According to Franco Marcantonio, Texas A&M geology professor, there is a chance that iron particles deposited into the Pacific Ocean during the last ice age could have affected global climates.
Marcantonio’s research began when he took part in an expedition to the Galapagos Islands to retrieve a core sample — a cutout that contains eons of sedimentary layers detailing the Earth’s geological past — from the bottom of the ocean. After bringing it back to the lab, he said he found something interesting and unusual about it.
“We found eight, maybe nine intervals in the sediment core that had increased amounts of dust from the continents, and dust from the continents has iron in it, and some of that dust, it’s really fine-grained, it dissolves, and when it dissolves, it releases the iron, and iron is important because it’s an important micronutrient for plants in the ocean,” Marcantonio said.
These plants, according to Marcantonio, would mostly be algae, and while there is no way to directly tell how much algae was present in the ancient ocean, a trace element called barium can indicate the presence of algae.
Marilyn Wisler, a former undergraduate research student under Marcantonio who performed the barium analyses said that the results indicated a correlation between the amounts of barium in the ocean and what the climate was like at the time.
“With all the analyses that we had, we ended up correlating them to different climate events,” Wisler said. “The barium only occurs in the seawater, and for the fact that that could be correlated to what’s going on in the atmosphere was really interesting to me.”
Marcantonio said that his current hypothesis was that algae growth spurred by increased iron levels led to the algae absorbing increased amounts of carbon dioxide from the atmosphere, which in turn lowered average global temperatures.
According to oceanography professor Lisa Campbell, algae growth like this is possible with an increase in iron.
“Chlorophyll needs iron, that’s a component of the molecule, and also iron is important in a lot of enzymes for normal functions of cells,” Campbell said. “If iron is depleted, then the cells can be limited in their metabolic functions and their growth, so there’s vast regions of the ocean that are thought to be iron-limited.”
Marcantonio also said there was a correlation between when these pulses of iron particles were released into the ocean and when groups of icebergs broke off of Arctic sea ice in the Atlantic Ocean.
“There is particle debris on the bottom of these iceberg armadas that calve off into the North Atlantic Ocean,” Marcantonio said. “Once the icebergs melt in the ocean, the particle debris will fall to the seafloor. These layers of ice-rafted debris are deposited at about the same time we found the dust intervals in the equatorial Pacific. A fundamental part of my research is to try and figure out what exactly this correlation means and how it’s related to global climate change.”
However, according to Campbell, artificial induction of iron particles into the ocean can be very dangerous, and is not a solution to current climate change issues.

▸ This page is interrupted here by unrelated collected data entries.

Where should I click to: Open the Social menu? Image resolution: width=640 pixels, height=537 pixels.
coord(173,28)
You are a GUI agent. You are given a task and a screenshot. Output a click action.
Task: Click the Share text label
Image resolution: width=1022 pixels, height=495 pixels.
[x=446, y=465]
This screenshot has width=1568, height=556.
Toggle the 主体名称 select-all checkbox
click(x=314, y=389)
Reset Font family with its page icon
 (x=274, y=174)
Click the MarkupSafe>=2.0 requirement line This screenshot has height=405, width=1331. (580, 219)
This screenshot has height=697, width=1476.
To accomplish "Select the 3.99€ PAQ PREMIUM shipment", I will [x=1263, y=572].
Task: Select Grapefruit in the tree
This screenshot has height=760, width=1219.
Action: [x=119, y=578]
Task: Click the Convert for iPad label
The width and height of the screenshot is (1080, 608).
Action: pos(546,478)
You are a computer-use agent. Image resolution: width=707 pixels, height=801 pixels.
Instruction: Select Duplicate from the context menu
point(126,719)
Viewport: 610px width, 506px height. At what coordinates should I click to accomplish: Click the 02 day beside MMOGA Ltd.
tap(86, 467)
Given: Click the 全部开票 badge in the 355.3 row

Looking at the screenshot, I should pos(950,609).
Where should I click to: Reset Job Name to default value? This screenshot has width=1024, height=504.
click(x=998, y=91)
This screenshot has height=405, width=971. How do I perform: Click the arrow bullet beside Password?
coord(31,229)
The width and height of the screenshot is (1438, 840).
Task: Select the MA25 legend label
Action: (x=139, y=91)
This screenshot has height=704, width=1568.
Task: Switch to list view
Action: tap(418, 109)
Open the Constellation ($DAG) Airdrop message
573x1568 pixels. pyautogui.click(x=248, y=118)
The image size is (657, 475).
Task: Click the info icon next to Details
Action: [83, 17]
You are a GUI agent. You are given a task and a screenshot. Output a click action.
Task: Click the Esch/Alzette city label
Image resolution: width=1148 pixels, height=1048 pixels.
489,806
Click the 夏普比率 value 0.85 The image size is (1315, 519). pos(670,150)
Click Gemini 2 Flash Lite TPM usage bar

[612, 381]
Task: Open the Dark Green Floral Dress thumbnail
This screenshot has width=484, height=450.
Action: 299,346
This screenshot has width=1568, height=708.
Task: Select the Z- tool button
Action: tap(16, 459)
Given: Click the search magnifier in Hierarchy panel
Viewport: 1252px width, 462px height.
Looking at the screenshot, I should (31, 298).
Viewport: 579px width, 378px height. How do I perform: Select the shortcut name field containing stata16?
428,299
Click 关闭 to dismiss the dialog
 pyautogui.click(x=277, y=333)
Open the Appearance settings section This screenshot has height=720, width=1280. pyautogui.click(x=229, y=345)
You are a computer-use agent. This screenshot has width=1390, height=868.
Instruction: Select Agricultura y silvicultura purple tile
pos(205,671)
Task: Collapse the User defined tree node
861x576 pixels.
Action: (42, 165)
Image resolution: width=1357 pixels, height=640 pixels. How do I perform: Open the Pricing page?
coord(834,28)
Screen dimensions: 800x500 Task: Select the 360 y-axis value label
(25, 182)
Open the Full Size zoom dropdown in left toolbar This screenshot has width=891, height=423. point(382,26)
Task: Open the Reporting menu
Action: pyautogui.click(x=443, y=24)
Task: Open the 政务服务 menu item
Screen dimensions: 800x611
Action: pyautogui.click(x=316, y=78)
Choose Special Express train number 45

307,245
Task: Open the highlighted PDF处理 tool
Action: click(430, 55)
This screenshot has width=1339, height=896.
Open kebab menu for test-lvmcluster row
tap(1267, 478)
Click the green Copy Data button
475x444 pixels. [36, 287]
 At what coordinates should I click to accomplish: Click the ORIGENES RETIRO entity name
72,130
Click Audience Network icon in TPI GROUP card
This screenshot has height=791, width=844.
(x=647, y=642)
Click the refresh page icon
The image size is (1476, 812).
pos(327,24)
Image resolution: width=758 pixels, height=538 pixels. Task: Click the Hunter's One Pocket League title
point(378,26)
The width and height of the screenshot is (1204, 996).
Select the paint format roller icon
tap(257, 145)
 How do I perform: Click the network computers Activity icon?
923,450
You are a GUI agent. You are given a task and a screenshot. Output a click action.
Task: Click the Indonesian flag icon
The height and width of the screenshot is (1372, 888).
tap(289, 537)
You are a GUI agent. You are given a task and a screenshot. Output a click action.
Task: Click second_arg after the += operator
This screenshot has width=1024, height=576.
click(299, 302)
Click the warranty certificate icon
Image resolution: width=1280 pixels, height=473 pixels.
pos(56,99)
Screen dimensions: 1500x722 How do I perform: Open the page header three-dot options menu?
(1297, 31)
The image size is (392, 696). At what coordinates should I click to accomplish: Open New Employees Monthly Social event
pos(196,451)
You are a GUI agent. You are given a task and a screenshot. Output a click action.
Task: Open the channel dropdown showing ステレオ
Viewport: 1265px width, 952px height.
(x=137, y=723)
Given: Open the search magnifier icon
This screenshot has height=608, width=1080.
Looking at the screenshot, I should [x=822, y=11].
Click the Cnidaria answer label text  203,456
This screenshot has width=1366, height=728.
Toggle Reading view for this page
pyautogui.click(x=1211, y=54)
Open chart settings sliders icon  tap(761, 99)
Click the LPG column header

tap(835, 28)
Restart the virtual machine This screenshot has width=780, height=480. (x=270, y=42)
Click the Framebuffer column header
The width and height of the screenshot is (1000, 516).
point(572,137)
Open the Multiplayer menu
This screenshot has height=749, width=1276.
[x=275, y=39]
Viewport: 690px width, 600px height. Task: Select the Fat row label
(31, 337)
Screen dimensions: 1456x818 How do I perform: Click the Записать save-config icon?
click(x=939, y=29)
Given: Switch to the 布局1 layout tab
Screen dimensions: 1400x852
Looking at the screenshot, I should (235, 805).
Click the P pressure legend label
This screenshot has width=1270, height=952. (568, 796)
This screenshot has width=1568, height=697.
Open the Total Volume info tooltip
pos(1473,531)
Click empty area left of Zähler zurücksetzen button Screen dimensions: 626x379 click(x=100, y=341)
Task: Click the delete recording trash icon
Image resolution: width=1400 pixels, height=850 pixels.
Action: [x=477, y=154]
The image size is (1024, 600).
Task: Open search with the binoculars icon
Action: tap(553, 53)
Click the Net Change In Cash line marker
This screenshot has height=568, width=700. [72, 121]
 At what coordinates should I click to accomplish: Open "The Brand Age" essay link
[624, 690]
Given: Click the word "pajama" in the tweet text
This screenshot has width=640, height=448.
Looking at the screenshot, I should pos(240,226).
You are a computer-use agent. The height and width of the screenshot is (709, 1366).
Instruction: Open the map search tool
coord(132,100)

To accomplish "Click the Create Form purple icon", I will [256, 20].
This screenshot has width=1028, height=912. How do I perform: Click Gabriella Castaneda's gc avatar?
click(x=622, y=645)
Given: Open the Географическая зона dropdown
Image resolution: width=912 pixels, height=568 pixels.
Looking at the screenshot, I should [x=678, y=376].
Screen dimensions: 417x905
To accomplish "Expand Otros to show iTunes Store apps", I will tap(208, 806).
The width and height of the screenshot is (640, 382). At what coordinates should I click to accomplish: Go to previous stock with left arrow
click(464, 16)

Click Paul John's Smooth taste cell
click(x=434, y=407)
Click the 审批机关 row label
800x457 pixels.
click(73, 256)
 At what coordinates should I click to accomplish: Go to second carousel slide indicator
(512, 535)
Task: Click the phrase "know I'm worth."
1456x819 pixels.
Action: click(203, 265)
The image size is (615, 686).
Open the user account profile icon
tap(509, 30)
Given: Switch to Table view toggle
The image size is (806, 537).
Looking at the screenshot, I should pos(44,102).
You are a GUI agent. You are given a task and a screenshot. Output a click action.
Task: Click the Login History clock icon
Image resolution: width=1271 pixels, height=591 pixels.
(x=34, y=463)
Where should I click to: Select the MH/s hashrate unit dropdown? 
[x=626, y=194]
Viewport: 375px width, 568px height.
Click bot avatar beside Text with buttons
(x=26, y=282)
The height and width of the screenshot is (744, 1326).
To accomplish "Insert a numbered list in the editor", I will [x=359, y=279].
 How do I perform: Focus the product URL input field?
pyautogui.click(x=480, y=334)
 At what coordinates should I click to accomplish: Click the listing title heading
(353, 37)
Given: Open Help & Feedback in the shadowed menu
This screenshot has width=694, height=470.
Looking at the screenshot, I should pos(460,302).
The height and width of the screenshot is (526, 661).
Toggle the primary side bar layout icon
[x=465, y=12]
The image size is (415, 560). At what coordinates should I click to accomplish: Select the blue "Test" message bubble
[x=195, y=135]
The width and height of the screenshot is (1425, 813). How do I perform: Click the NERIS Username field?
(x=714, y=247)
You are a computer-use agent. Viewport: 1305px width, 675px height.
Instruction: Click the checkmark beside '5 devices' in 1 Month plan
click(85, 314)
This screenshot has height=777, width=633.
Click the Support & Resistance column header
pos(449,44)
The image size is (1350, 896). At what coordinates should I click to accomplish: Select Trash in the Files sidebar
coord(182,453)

“You don’t know which phytoplankton you’re going to stimulate,” Campbell said. “There’s many thousands of different phytoplankton species in the ocean and so it’s possible that you’ll stimulate ones that aren’t very good food sources or ones that are toxic.”
According to Campbell, affecting the base of the food chain could have unforeseeable consequences for entire marine ecosystems, so while random iron deposits in the oceans had a seemingly desirable effect in the past, there is no way to know if that would be the case today with artificial iron seeding.